What the task requires> State how many lines in the listing below include the word "circle", and add nothing besides the number.

Data extract>
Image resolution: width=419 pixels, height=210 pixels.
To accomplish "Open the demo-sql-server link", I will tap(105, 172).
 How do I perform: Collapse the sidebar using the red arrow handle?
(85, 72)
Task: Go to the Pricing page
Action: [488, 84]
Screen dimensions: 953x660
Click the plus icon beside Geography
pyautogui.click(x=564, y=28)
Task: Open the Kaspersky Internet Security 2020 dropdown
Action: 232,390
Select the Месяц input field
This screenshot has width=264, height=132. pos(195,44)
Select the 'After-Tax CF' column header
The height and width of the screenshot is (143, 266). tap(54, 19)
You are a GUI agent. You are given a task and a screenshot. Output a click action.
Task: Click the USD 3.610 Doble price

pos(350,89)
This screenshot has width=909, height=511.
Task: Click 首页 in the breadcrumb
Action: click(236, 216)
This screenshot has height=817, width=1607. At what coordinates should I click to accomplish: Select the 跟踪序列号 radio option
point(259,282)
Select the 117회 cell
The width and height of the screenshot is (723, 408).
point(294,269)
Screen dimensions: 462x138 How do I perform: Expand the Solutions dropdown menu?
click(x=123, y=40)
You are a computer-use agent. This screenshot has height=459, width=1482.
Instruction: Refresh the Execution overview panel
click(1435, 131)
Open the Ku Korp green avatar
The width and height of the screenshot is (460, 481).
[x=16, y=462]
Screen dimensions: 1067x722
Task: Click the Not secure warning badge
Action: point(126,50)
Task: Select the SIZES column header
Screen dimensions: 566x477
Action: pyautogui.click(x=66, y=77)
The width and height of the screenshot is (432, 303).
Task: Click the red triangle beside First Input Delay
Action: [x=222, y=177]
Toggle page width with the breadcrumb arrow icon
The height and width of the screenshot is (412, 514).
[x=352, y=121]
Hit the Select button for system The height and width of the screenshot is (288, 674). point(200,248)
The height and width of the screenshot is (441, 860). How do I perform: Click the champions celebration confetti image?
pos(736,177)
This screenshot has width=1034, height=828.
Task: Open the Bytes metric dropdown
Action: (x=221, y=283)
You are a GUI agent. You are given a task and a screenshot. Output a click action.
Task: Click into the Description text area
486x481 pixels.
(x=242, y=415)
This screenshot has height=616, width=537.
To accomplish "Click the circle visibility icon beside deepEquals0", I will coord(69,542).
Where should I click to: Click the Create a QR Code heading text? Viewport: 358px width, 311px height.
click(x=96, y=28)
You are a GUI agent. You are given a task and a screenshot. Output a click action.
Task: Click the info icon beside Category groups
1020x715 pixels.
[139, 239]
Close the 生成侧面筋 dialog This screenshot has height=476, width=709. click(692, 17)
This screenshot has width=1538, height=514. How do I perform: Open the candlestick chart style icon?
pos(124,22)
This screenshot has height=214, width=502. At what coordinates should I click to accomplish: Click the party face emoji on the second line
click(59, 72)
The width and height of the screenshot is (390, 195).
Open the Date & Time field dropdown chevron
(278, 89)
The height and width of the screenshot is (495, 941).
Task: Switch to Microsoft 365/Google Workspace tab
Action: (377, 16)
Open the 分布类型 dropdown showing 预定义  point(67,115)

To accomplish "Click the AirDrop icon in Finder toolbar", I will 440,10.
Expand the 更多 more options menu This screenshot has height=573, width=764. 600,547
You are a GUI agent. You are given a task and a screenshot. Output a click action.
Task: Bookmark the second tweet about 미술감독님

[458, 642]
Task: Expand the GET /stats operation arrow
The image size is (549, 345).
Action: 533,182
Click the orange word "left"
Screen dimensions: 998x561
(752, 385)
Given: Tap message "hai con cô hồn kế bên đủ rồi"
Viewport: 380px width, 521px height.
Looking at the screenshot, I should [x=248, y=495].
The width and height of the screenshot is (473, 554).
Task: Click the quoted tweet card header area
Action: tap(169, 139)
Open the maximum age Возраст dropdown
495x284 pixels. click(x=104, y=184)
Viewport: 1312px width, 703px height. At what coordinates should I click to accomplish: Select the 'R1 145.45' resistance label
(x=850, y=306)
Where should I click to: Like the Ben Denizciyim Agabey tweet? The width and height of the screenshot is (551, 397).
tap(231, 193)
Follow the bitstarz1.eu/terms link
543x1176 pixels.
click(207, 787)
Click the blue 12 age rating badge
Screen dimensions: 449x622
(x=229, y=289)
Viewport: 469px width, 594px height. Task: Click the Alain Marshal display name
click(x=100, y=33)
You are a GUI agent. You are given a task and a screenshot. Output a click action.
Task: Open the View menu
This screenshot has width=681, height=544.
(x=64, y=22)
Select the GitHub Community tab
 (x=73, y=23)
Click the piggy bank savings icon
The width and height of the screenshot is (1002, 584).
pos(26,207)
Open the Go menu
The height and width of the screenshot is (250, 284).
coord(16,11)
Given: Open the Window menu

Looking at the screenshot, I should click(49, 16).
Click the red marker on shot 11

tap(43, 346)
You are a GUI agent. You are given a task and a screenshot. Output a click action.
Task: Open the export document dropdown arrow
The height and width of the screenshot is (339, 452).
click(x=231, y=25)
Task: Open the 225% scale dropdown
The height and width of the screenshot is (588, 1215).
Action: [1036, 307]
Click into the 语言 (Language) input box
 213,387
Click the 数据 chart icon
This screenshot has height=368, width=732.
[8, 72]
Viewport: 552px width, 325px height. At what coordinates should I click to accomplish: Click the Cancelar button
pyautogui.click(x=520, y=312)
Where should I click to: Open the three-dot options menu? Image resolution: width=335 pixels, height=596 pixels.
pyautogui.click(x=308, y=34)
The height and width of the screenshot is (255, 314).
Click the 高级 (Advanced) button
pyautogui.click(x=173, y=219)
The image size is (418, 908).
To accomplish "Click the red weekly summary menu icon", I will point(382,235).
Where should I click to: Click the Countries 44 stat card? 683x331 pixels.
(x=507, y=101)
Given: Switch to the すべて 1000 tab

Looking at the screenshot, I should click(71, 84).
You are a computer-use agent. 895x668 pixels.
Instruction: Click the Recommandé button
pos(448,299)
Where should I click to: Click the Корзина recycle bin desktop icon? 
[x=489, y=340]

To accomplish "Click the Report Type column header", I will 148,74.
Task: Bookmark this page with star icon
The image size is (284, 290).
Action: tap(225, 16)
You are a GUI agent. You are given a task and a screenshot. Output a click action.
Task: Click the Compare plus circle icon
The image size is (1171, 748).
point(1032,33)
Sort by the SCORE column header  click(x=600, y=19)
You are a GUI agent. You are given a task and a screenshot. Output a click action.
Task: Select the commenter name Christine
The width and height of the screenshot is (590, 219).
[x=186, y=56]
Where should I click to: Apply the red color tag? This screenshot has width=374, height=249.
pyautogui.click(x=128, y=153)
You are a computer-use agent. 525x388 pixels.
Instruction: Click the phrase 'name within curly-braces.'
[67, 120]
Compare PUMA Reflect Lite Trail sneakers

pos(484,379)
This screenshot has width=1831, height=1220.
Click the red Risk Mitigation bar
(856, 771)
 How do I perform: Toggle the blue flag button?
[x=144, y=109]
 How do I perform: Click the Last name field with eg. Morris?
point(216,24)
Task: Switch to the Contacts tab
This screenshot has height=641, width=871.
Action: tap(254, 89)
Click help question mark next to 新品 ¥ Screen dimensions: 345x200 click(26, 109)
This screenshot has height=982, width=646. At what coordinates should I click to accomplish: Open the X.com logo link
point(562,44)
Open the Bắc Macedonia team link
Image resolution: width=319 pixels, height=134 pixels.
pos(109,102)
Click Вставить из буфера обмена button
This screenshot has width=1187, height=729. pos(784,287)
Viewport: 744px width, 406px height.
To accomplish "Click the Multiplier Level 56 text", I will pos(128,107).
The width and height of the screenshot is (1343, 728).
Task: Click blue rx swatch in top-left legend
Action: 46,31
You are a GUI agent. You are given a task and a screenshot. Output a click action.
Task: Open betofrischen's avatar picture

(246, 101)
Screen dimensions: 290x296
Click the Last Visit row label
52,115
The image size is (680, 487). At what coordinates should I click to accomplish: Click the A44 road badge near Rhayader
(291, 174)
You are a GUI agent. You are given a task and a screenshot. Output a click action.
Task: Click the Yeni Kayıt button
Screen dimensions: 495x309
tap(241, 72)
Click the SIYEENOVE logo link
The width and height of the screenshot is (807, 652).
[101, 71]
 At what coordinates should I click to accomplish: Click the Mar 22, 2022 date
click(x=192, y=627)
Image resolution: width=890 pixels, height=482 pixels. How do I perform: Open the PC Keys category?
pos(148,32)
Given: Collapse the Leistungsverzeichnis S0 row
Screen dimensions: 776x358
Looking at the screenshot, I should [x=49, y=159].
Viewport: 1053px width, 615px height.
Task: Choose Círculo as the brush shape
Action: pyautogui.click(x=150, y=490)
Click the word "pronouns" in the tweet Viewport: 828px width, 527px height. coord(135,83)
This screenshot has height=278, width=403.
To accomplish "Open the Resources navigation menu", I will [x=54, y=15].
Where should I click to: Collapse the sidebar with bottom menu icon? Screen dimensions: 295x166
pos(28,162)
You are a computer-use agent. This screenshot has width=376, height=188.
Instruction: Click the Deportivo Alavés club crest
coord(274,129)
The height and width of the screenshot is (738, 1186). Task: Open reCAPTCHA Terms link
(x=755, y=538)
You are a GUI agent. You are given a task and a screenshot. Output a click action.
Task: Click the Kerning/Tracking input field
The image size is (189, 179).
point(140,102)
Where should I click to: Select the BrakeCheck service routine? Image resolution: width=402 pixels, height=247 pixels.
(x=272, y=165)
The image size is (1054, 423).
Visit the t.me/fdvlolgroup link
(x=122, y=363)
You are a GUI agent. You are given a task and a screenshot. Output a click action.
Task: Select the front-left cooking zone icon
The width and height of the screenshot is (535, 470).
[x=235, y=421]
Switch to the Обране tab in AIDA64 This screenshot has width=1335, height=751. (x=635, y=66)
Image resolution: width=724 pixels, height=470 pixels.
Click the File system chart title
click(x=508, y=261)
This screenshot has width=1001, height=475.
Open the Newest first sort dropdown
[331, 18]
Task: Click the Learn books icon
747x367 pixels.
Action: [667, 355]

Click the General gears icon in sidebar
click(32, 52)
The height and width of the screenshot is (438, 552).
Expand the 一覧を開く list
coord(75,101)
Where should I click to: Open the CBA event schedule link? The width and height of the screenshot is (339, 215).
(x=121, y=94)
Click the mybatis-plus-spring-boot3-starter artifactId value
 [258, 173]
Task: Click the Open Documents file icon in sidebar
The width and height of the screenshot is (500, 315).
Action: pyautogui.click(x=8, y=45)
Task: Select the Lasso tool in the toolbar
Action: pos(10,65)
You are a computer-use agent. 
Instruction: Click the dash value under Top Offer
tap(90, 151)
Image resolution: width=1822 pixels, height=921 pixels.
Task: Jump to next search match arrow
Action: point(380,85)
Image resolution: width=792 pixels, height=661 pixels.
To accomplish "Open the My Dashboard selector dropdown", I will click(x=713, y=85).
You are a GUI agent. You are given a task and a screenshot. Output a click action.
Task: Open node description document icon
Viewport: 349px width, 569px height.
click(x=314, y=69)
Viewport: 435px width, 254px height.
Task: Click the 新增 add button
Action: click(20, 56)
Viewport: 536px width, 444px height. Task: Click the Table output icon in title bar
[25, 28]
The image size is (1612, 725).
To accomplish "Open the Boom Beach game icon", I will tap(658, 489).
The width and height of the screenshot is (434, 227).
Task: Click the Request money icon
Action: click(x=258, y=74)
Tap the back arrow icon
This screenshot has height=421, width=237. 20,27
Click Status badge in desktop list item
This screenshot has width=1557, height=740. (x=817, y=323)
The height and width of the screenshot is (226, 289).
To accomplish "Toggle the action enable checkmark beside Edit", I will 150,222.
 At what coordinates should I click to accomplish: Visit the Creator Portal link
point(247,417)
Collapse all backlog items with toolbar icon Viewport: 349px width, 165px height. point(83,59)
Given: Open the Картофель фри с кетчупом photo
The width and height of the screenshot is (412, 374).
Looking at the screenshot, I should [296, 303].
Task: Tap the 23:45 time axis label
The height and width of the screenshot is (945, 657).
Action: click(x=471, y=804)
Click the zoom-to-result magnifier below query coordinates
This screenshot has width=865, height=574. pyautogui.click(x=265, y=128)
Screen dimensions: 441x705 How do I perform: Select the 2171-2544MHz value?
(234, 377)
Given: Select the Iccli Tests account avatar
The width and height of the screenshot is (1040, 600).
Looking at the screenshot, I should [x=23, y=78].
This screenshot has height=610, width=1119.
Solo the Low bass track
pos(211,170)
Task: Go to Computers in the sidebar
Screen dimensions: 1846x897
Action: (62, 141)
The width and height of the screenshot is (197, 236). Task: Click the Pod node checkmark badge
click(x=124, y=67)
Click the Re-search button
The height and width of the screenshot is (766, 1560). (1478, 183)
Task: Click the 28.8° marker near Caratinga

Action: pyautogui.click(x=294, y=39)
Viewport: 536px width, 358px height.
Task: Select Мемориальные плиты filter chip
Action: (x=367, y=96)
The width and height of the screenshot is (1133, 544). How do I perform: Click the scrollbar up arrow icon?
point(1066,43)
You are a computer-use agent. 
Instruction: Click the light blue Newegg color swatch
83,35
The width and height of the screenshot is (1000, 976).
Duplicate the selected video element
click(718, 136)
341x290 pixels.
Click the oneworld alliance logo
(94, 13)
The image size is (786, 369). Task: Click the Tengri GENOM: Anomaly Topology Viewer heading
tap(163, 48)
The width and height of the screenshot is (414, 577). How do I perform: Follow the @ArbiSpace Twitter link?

Result below> 2